**Your objective**:
Transcribe exactly the entries from the "Open the Personal" line to the end, both included, minus pictures.

**Data section**:
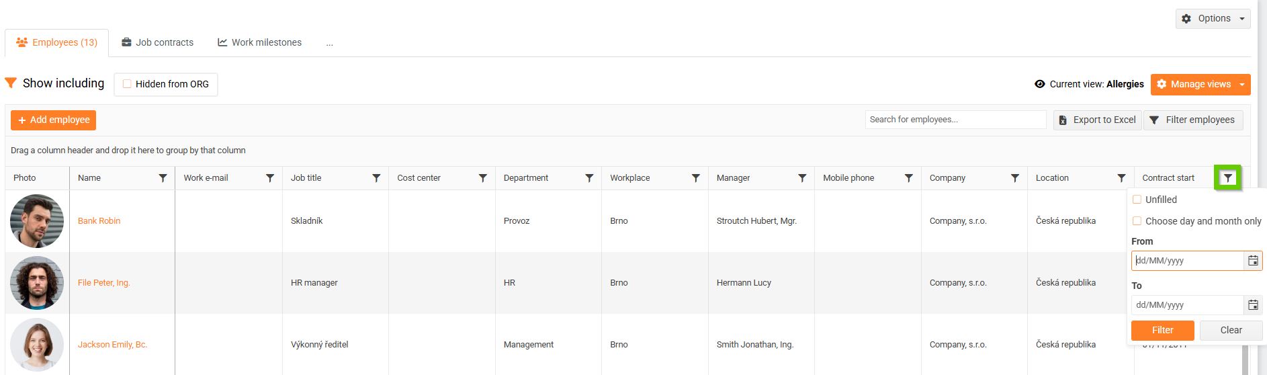Screen dimensions: 1267x375
Task: Click the Search for employees field
Action: [x=955, y=120]
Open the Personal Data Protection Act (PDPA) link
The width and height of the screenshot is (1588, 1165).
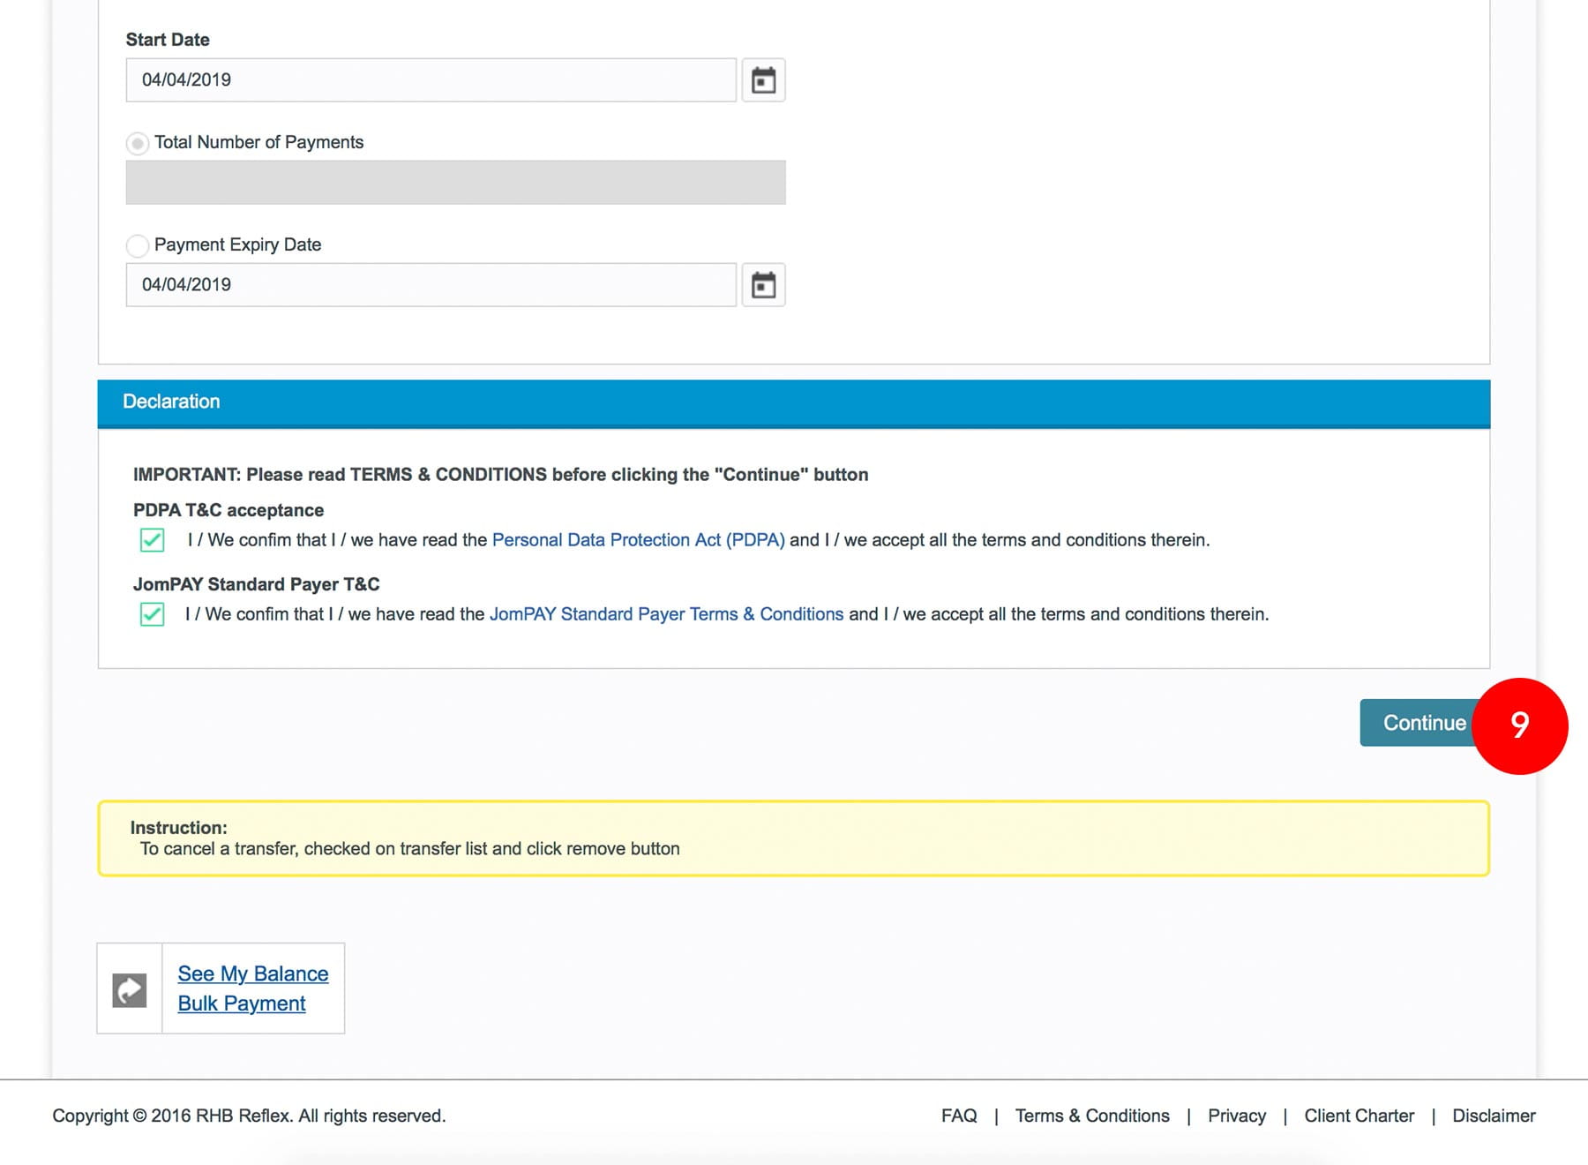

**Worked solution**:
Open the Personal Data Protection Act (PDPA) link
The width and height of the screenshot is (1588, 1165).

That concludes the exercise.